TASK REQUIREMENTS:
What lines of the data include the string "height"? Copy them all.

(Collected data)
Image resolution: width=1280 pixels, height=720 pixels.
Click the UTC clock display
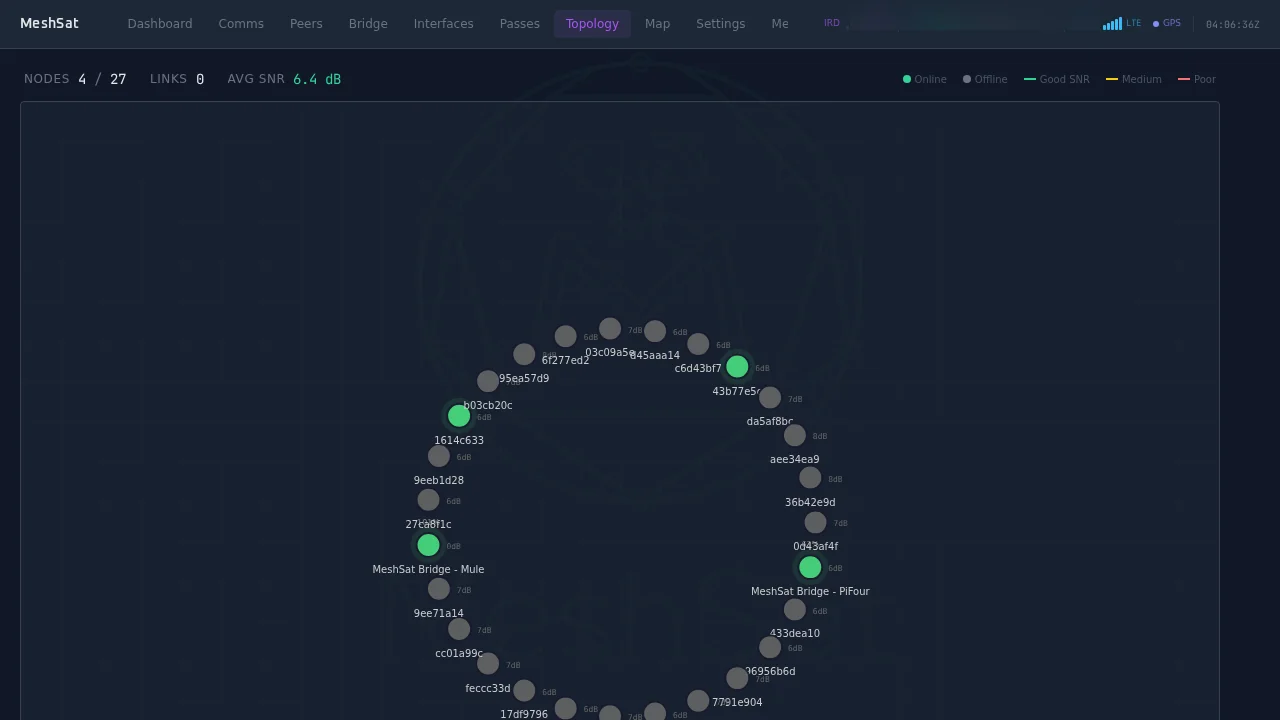1232,23
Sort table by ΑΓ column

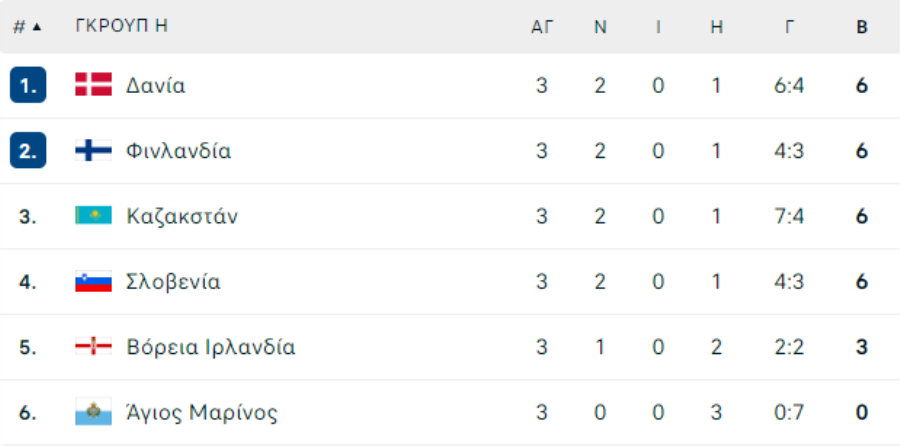541,27

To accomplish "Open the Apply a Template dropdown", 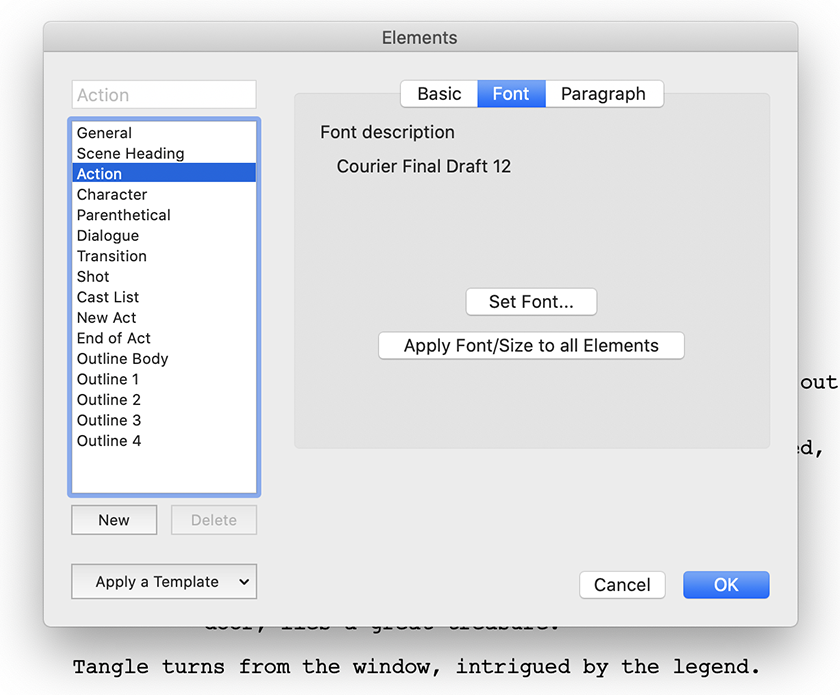I will point(164,582).
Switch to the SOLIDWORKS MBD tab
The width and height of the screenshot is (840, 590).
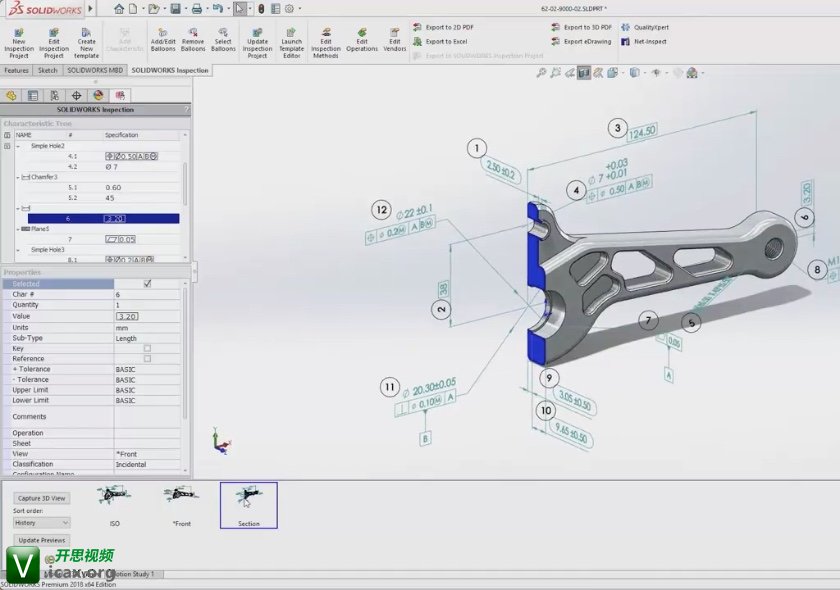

ANSWER SECTION:
Image resolution: width=1280 pixels, height=720 pixels.
The width and height of the screenshot is (840, 590).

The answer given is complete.